Microsoft have announced that they have made a major breakthrough in speech recognition and created a technology that, finally, recognises the words in conversational speech as well as humans do – or at least, as good as professional human transcriptionists, which is better than most humans.
In the report the team from Microsofts Artificial Intelligence and Research Unit announced that their speech recognition system makes the same – and in some cases fewer – errors than professional transcriptionists and that the systems word error rate (WER) is now just 5.9 percent – down from the 6.3 percent WER the team reported just last month.
The 5.9 percent error rate is about equal to that of people who were asked to transcribe the same conversation, and it’s the lowest ever recorded against the imaginatively titled industry standard “Switchboard Speech Recognition Task”.
“We’ve reached human parity,” said Xuedong Huang, the company’s chief speech scientist, “and this is an historic achievement.”
And it is. To put it into context the announcement means, that for the first time ever, a machine is as good at recognising the words being spoken in a fluid conversation as a human is and by achieving this latest milestone the team has beat a goal they set less than a year ago. The new announcement goes to show just how fast the company’s speech recognition technology, which is based on Microsoft’s Computational Network Toolkit (MCNT), a homegrown system for deep learning that the research team has since posted on GitHub via an open source license, is progressing.
Huang said CNTK’s ability to quickly process deep learning algorithms across multiple computers running a specialized chip called a Graphics Processing Unit (GPU) helped to vastly improve the speed at which they were able to do their research and, ultimately, reach parity.
“Even five years ago, I wouldn’t have thought we could have achieved this. I just wouldn’t have thought it would be possible,” said Harry Shum, the executive vice president who heads the Microsoft Artificial Intelligence and Research group.
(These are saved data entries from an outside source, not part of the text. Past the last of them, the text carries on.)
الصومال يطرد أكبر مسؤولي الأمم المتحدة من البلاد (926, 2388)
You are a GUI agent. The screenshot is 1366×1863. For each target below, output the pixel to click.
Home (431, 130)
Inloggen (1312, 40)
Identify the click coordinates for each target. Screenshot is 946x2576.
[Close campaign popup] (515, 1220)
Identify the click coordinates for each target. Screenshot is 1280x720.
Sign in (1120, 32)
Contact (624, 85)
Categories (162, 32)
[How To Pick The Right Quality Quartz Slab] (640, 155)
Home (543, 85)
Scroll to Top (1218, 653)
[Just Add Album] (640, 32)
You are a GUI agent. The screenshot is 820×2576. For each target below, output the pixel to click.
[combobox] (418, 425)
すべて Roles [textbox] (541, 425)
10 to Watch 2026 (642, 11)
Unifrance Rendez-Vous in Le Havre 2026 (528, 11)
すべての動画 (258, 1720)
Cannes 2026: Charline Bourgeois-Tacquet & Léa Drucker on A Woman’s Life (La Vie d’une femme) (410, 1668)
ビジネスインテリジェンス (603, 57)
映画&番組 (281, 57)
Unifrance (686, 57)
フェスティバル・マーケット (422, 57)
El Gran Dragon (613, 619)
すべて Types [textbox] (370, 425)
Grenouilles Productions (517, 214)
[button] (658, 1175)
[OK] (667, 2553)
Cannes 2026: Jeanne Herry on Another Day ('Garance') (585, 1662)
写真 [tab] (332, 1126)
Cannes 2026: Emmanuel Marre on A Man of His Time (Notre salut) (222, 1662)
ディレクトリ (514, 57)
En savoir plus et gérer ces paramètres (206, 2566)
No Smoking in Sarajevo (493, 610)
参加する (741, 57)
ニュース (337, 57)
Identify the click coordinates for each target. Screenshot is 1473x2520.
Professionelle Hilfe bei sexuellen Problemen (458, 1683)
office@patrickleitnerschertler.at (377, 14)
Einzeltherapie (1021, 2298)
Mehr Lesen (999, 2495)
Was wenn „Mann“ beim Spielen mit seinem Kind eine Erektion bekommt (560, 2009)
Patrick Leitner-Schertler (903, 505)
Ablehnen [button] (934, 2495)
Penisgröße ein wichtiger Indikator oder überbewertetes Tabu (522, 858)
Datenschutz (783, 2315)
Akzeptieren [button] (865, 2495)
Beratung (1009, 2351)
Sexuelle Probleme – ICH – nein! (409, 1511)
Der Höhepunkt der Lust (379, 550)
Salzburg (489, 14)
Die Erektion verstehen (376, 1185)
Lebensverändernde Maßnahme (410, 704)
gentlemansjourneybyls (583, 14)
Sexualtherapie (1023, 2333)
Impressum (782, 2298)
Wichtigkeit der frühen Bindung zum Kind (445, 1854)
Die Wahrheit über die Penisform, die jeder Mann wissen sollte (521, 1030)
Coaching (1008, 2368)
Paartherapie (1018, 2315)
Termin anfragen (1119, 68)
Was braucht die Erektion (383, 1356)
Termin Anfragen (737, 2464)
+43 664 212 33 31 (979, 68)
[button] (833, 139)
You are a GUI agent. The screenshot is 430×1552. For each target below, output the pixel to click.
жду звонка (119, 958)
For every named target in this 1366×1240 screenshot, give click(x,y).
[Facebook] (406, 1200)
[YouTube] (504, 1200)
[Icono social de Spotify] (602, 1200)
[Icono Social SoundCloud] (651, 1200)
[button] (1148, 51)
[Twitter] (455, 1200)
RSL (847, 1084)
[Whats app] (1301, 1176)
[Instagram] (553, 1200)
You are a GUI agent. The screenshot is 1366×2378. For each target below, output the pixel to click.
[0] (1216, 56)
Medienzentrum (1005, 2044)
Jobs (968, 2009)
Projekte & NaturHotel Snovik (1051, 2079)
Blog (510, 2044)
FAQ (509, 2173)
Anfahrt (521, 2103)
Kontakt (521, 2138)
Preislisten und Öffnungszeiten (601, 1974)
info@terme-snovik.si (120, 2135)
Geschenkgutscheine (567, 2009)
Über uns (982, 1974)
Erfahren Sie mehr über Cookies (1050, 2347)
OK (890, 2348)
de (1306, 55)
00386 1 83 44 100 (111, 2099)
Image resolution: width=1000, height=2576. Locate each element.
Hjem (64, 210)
The research milestone comes after decades of research in speech recognition, beginning almost forty years ago in the early 1970s with DARPA, the US agency tasked with making technology breakthroughs in the interest of national security and over the decades, more and more technology companies and many research organizations have joined in the pursuit.
“This accomplishment is the culmination of over twenty years of effort,” said Geoffrey Zweig, who manages Microsofts Speech & Dialog Research Group.
The announcment has broad implications for the consumer and business worlds who can now use the technology to augment their products and apps with state of the art speech recognition. That includes consumer entertainment devices like the Xbox, accessibility tools such as instant speech-to-text transcription and personal digital assistants such as Cortana.
“This will make Cortana more powerful, making a truly intelligent assistant possible,” Shum said, “and it’s a dream come true for me.”
Moving forward, Zweig said the researchers are working on ways to make sure that speech recognition works well in more real-life settings. That includes places where there is a lot of background noise, such as at a party or while driving on the highway. They’ll also focus on better ways to help the technology assign names to individual speakers when multiple people are talking, and on making sure that it works well with a wide variety of voices, regardless of age, accent or ability.
In the longer term, researchers will focus on ways to teach computers not just to transcribe the acoustic signals that come out of people’s mouths, but instead to understand the words they are saying. That would give the technology the ability to answer questions or take action based on what they are told.
“The next frontier is to move from recognition to understanding,” Zweig said.
Shum noted that we are moving away from a world where people must understand computers to a world in which computers must understand us, still, he cautioned, true artificial intelligence is still on the distant horizon.
“It will be much longer, much further down the road until computers can understand the real meaning of what’s being said or shown,” he said.